If the cause is the GPU (quite likely IMHO), could you try disabling the nvidia card entirely? Some laptops have that option AFAIK.

Guess I’ma need to figure out how to that.

I might try downgrading the kernel and see if the issue disappears. I’ve upgraded my system a couple
time in the last month or two and I’m wondering if this is being caused by a kernel update.

I will let you know what happens

Wayland issues : Dec 22 12:19:38 nixos .gnome-shell-wr[1426]: Xwayland terminated, exiting since it was mandatory

Multimedia issues, bluetooth, and alot related to wayland, keybindings and this one:

Dec 22 12:19:38 nixos .gnome-shell-wr[2129]: Unable to mount volume lfs: Gio.IOErrorEnum: Error mounting /dev/sda2 at /run/media/dragonblade316/lfs: wrong fs type, bad option, bad superblock on /dev/sda2, missing codepage or helper program, or other error

What fs is that? NTFS?

Dec 22 12:19:38 nixos .gsd-media-keys[2389]: Failed to grab accelerator for keybinding settings:hibernate
Dec 22 12:19:38 nixos .gsd-media-keys[2389]: Failed to grab accelerator for keybinding settings:playback-repeat

Problematic keybindings?

Dec 22 12:19:38 nixos pipewire[2633]: mod.jackdbus-detect: Failed to receive jackdbus reply: org.freedesktop.DBus.Error.ServiceUnknown: The name org.jackaudio.service was not provided by any .service files

Audio setup issues?

Dec 22 12:19:38 nixos gnome-shell[2661]: nvc0_screen_create:999 - Base screen init failed: -19
Dec 22 12:19:38 nixos gnome-shell[2661]: libEGL warning: egl: failed to create dri2 screen
Dec 22 12:19:38 nixos gnome-shell[2661]: nvc0_screen_create:999 - Base screen init failed: -19

Nvidia issues! Perhaps something from my repo MAY help with nvidia related issues: https://github.com/tolgaerok/nixos-kde/tree/main/core/gpu/nvidia

Look deeper by executing : journalctl

But all in all, its a mess

Keep us updated!

1 Like

Some of this might be useful if I take more time to troubleshoot. That Xwayland one espesially.

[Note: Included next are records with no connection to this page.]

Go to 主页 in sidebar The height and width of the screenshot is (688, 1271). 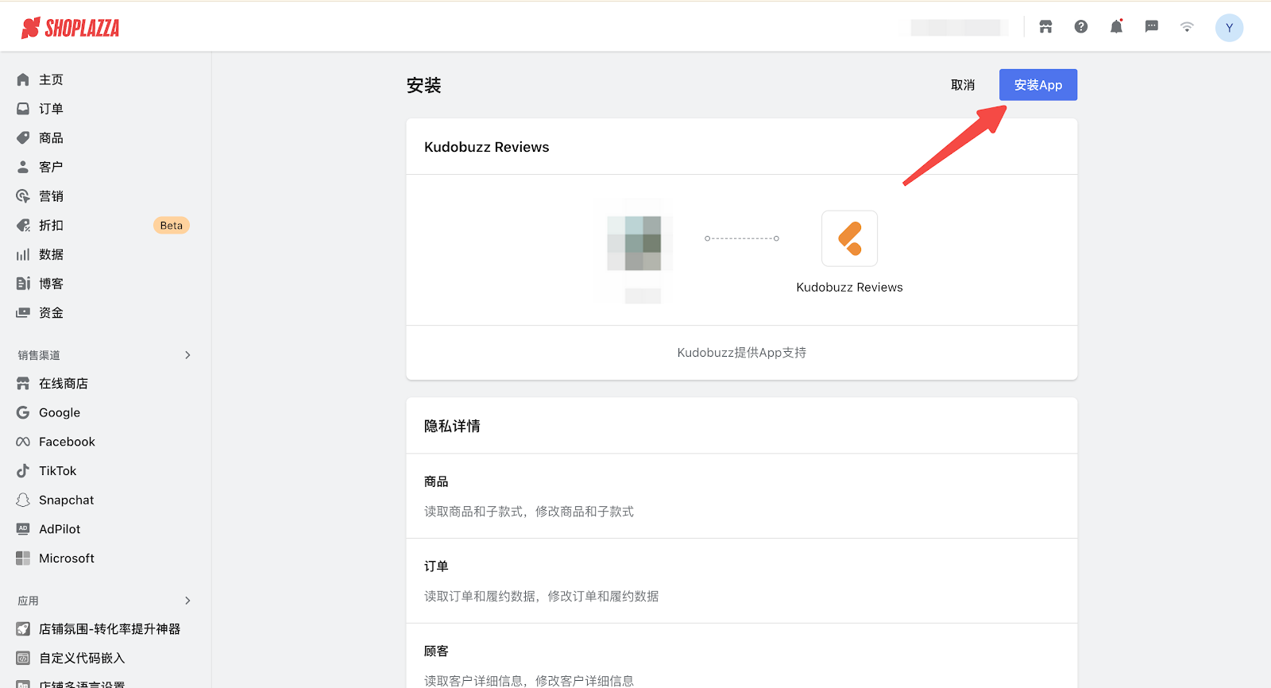[51, 79]
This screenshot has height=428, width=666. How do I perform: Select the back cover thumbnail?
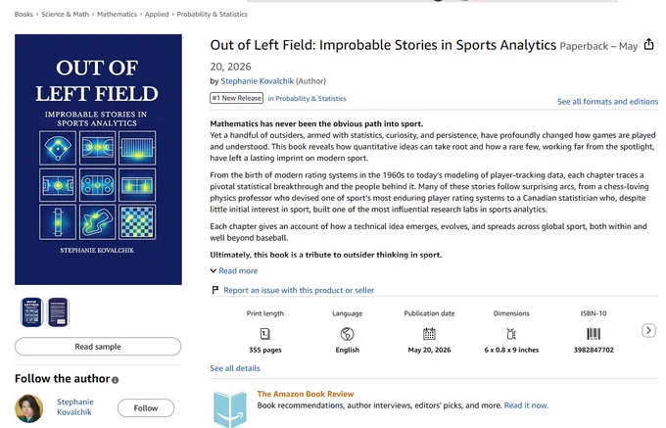(58, 312)
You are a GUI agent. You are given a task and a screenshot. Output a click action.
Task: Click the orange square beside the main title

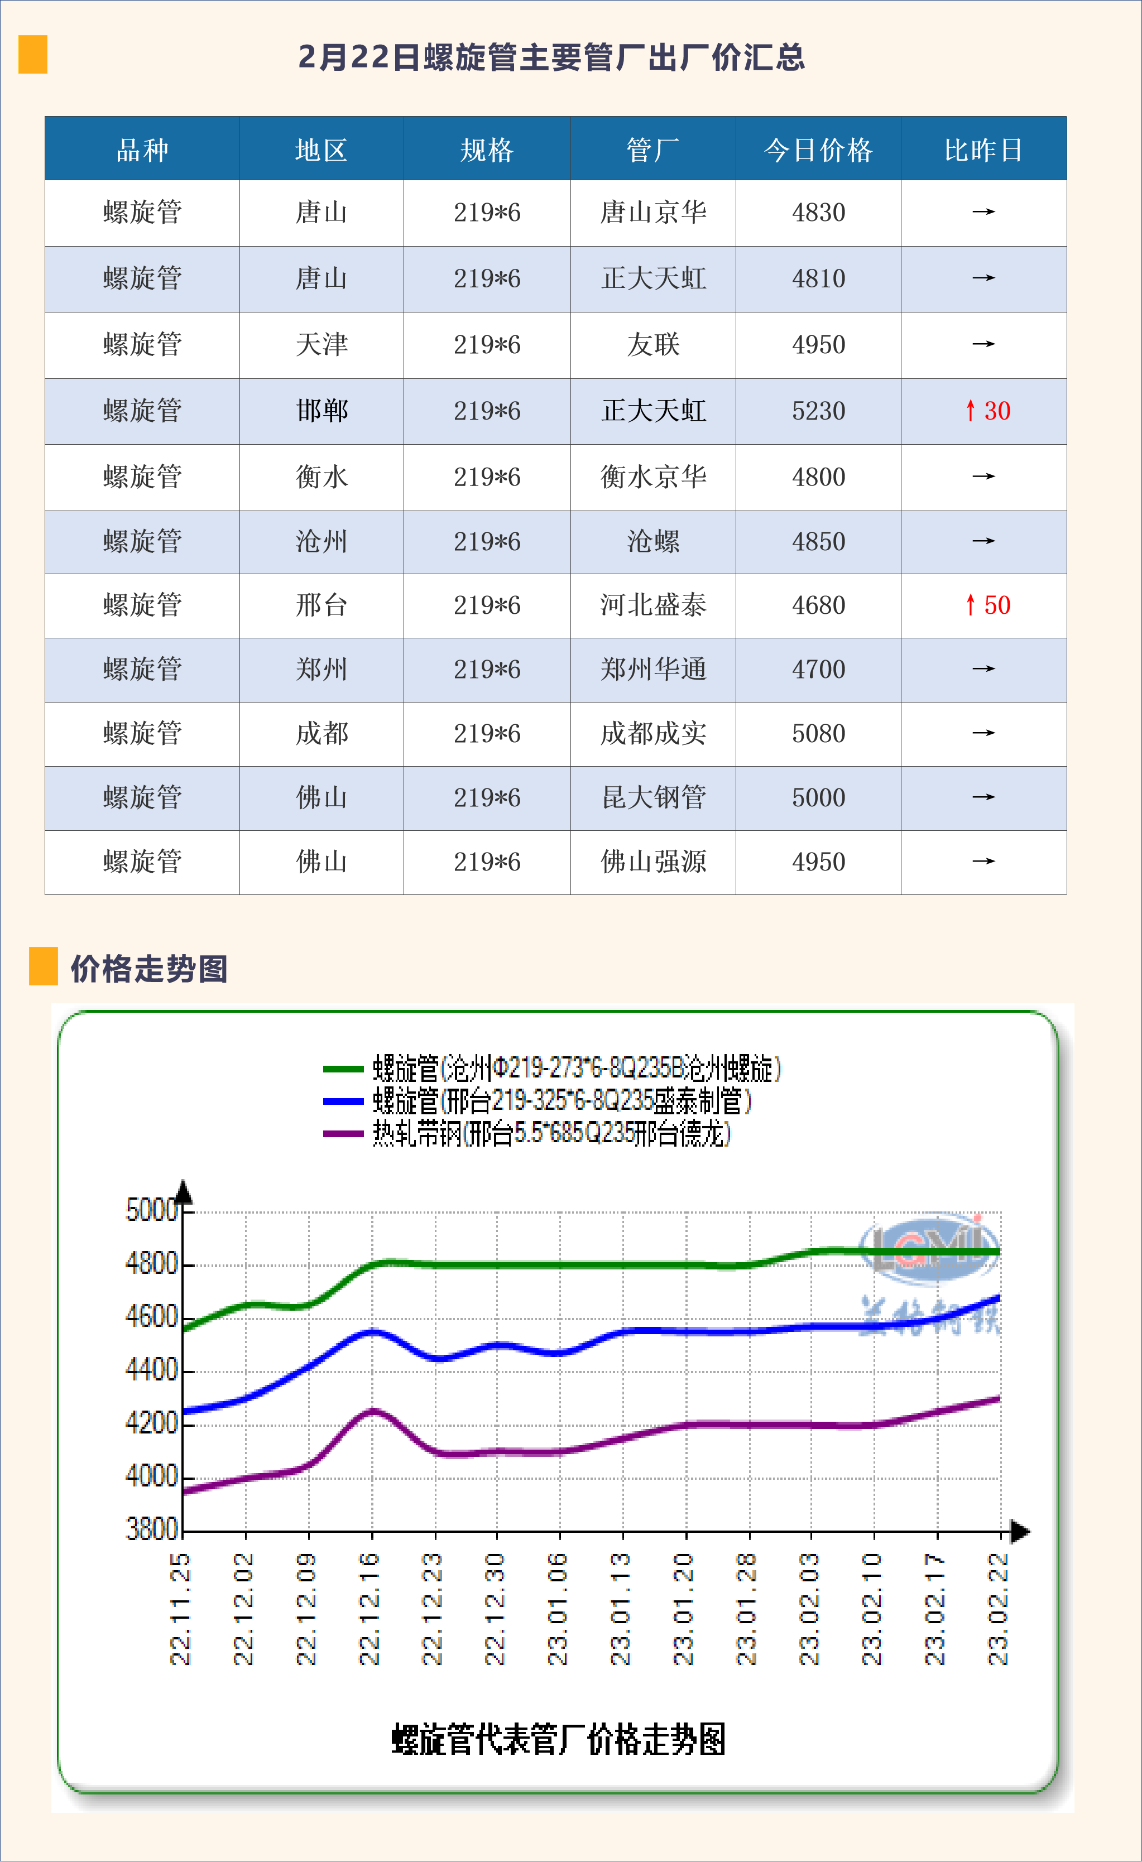pos(32,54)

However, I am now beginning to think this is a hardware issue. I attempted to install windows on the laptop, and it is not even making past the file preparation stage before freezing. It is not exhibiting the random reboots that linux was, but it is still not looking good.

Thoughts?

If another OS exhibits the same issue, it’s likely a hardware issue. I’d run a memcheck for a few hours now.

Have the same issues. At random times my AMD framework running nixos 23.11 freezes, only thing to help is a force reboot. Just watching the thread.

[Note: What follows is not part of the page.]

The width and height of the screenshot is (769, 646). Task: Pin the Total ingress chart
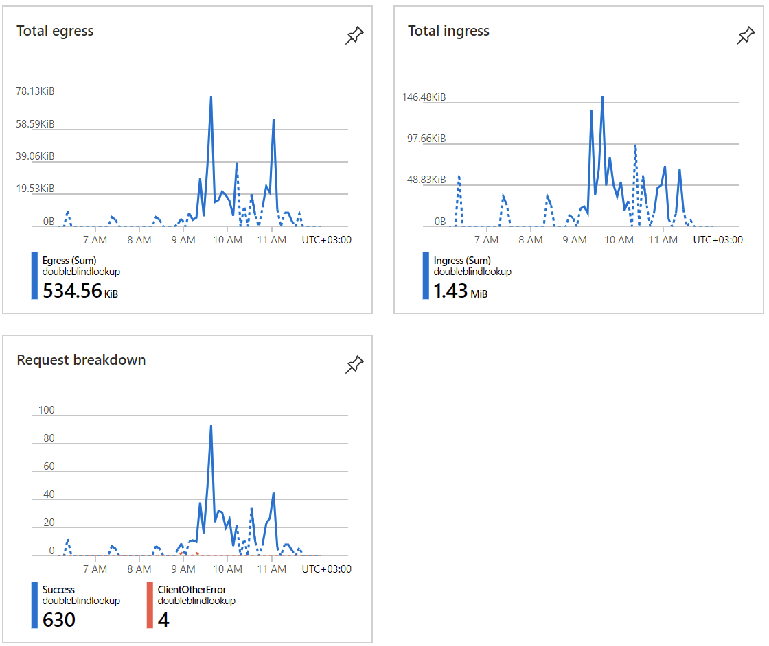pos(746,35)
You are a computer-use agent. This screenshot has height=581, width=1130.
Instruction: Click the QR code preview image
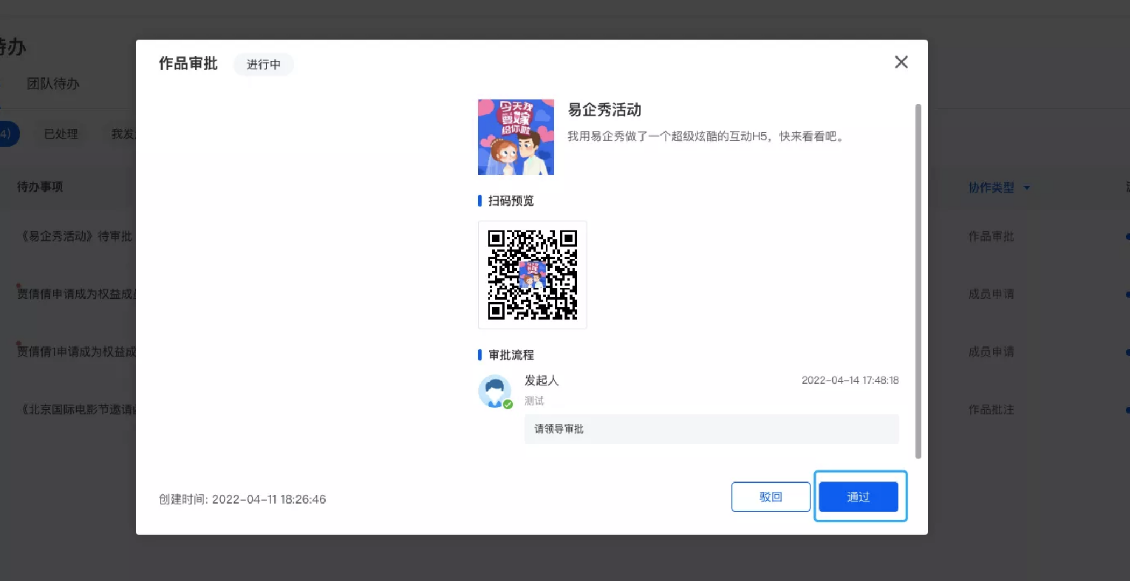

Eventually, after the system was broken for a while, installing windows on it magically (I have no other way to describe this) worked and the problems disappeared. Though in its current life as a nix server, it appears to be exhibiting the behavior again though with less frequency. The ironic thing is that the framework you are having issues with is the one I bought to replace the freezing laptop so that is fun.

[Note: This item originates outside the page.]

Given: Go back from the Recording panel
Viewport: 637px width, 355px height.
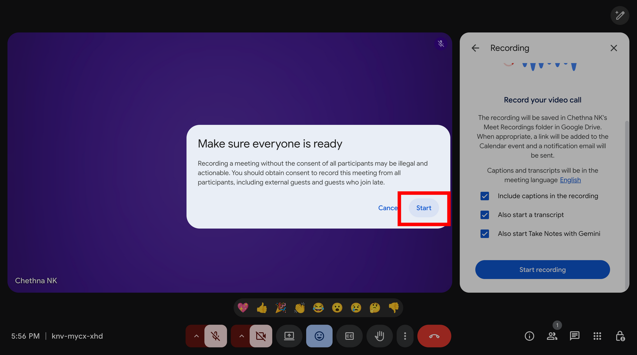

I am becoming worried it is an issue with mobile AMD cpus in some part of Linux. GPU and RAM were the prior culprits but neither makes sense at this point since running memory tests revealed no issues and while the driver is enabled the GPU is not being used by any process on my machine (and nvidia gpus are not an option with framework).

IDK, if it is an issue with the kernel (which is my current suspicion) I would not know where to begin with debugging other than trying to hook up some form of debugger. Might try other kernels and see if they fix the issue.

If it was running windows for a bit, it may have updated some firmwares in the background and that could very well cause issues like this.

Welp, after a bit of time on Windows which somehow fixed the issue and after running this thing as a nix server for a while, the issue is back. Time to get back to the debugging cycle.